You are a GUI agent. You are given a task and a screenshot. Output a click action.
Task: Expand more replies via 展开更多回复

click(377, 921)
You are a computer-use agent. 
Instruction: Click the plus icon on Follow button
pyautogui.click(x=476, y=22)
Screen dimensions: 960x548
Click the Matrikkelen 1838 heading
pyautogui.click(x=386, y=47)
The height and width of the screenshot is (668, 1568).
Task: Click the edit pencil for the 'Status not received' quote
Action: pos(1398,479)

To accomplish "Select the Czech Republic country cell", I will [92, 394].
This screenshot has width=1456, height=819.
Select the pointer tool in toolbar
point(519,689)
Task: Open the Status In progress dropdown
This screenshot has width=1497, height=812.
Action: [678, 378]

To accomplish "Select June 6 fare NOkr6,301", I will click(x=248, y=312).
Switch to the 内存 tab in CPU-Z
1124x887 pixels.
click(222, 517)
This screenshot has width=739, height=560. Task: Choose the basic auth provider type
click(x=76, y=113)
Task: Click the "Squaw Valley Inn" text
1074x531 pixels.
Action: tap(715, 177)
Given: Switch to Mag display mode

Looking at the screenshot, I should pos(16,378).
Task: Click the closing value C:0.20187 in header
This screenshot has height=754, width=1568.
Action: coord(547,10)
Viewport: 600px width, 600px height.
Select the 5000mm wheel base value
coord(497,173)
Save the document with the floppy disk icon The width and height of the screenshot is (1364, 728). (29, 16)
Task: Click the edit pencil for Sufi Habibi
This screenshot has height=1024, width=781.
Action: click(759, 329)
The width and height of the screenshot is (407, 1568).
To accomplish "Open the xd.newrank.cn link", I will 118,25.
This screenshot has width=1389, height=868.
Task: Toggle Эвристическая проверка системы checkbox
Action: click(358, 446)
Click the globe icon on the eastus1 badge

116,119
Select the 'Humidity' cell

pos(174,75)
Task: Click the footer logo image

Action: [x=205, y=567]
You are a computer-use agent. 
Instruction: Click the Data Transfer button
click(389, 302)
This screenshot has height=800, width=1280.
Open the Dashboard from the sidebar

REQUIRED WORK: What you return must match the records exactly, down to the last line.

RESULT OF THE TASK:
You are a GUI agent. You are given a task and a screenshot. Output a click action.
Task: Expand more replies via 展开更多回复

click(377, 921)
You are a computer-use agent. 
Instruction: Click the plus icon on Follow button
pyautogui.click(x=476, y=22)
Screen dimensions: 960x548
Click the Matrikkelen 1838 heading
pyautogui.click(x=386, y=47)
The height and width of the screenshot is (668, 1568).
Task: Click the edit pencil for the 'Status not received' quote
Action: pos(1398,479)

To accomplish "Select the Czech Republic country cell", I will [92, 394].
This screenshot has width=1456, height=819.
Select the pointer tool in toolbar
point(519,689)
Task: Open the Status In progress dropdown
This screenshot has width=1497, height=812.
Action: [678, 378]

To accomplish "Select June 6 fare NOkr6,301", I will click(x=248, y=312).
Switch to the 内存 tab in CPU-Z
1124x887 pixels.
click(222, 517)
This screenshot has width=739, height=560. Task: Choose the basic auth provider type
click(x=76, y=113)
Task: Click the "Squaw Valley Inn" text
1074x531 pixels.
Action: tap(715, 177)
Given: Switch to Mag display mode

Looking at the screenshot, I should pos(16,378).
Task: Click the closing value C:0.20187 in header
This screenshot has height=754, width=1568.
Action: coord(547,10)
Viewport: 600px width, 600px height.
Select the 5000mm wheel base value
coord(497,173)
Save the document with the floppy disk icon The width and height of the screenshot is (1364, 728). (29, 16)
Task: Click the edit pencil for Sufi Habibi
This screenshot has height=1024, width=781.
Action: click(759, 329)
The width and height of the screenshot is (407, 1568).
To accomplish "Open the xd.newrank.cn link", I will 118,25.
This screenshot has width=1389, height=868.
Task: Toggle Эвристическая проверка системы checkbox
Action: click(358, 446)
Click the globe icon on the eastus1 badge

116,119
Select the 'Humidity' cell

pos(174,75)
Task: Click the footer logo image

Action: [x=205, y=567]
You are a computer-use agent. 
Instruction: Click the Data Transfer button
click(389, 302)
This screenshot has height=800, width=1280.
Open the Dashboard from the sidebar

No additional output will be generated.